Безысходность актуализирует традиционные формы коллективного народного сознания: пережить, перетерпеть, дождаться… Но жизнь личности, жизнь каждого отдельного человека, и в особенности его как писателя, заключается в том, чтобы вопреки реальности строить свое «творческое поведение» («искусство как поведение» = текст как поведение), скрывая лицо свое под маской («Нельзя открывать своего лица — вот это первое условие нашей жизни. Требуется обязательно мина и маска», «Я же хочу прожить с одним лицом, открывая и прикрывая его, сообразуясь с обстоятельствами»). Главное для писателя — это возможность заниматься своим делом, быть свободным в творчестве в надежде, что «имеющий уши» друг-читатель услышит и поймет; а для этого сыграть, обойти эту власть — игра? юродство? Может быть, и так… но не сдаться, устоять, выдержать («Мне было так, будто черт по-своему незнанию черт, а если ему раскрыть истинное творчество, то он им тоже заинтересуется… я раскрывал ему поразительный мир творчества, не говоря прямо, что он происходит от Бога… смотрите, я сделал хорошо! Черт смотрел, улыбался и говорил: «Эта манера писать, во всяком случае, годится, как образец, для обучения нашей молодежи»).
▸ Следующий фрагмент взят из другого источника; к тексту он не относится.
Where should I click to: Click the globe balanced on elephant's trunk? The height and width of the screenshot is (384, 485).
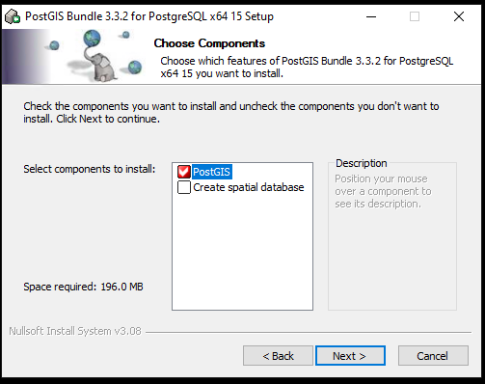[92, 38]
А если не выйдет — чемоданчик с бельем на случай беды был у Пришвина приготовлен.
Так разрешается для писателя проблема как писать: язык в эти годы становится для него не просто важнейшим, но, пожалуй, и единственно возможным, инструментом сопротивления власти. Говоря же о том, что писать, нельзя не отметить следующий факт: едва ли не единственная запись о беспредметном искусстве появляется в его дневнике именно в эти труднейшие годы — Пришвин делает попытку выйти за пределы видимого зла и видимого добра («Всякий предмет с нашей человеческой точки зрения есть воплощение добра или зла, предмет — образ бытия какого-нибудь духа. Беспредметник хочет писать о самом духе… Это возможно путем святости («жить иначе»)… В сущности, я всегда был беспредметником»).
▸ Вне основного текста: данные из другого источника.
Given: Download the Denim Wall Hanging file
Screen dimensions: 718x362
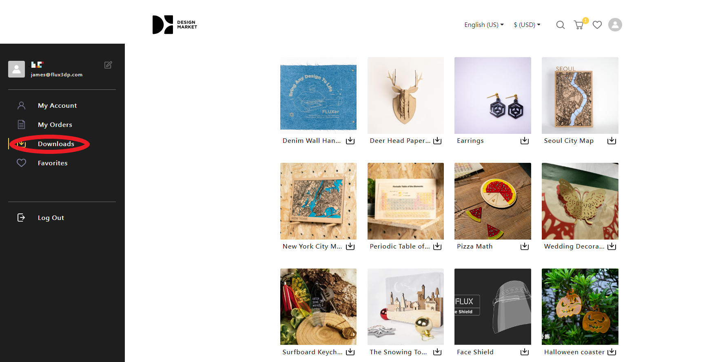Looking at the screenshot, I should pos(350,141).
Никому не может понравиться этот выход из ситуации, так как он не облегчает реальной жизни, но другого выхода писатель не видит, другого способа борьбы не находит — ни для себя, ни для своих героев, ни для своих современников.
Пришвин понимает, что новая мораль, требует от человека не просто одобрения происходящего, но отказа от культурной памяти («Нечто страшное постепенно доходит до нашего обывательского сознания, это — что зло может оставаться совсем безнаказанным, и новая ликующая жизнь может вырастать на трупах замученных людей и созданной ими культуры без памяти о них»). Человек будущего, о котором писатель не может не думать («а что как большевики правы, и им удастся построить новый мир») представляется ему появившимся «откуда-то», то есть абсолютно не связанным с культурной традицией («откуда-то придут другие новые настоящие люди и поселятся в этих домах»), соответственно и способ существования личности в этом новом мире становится принципиально иным («Самых хороших людей недосчитываешься… И какая мразь идет на смену. Так создается новое время, и новые хорошие люди… будут знать, что вокруг них мразь, а свое упование будут охранять в недоступных тайниках личности»).
Вопреки государству с его идеями и официальной литературе с ее славословием, писатель вновь актуализирует оппозицию «культура-цивилизация» — «мы и они» («Цивилизация учит закрывать глаза на трагедию человека, культура причащает», «Они хотят человека заставить быть машиной, мы хотим машину одушевить»).
По Пришвину, культура непременно включает в себя и человеческую природу, и зеленую природу окружающего мира — и то, и другое не только требует внимания, изучения и охраны, но и при любом государственном устройстве остается основой человеческого творчества. Эта природа и есть то, о чем писатель всю свою жизнь думает, что он «поэтически» описывает и изучает[23].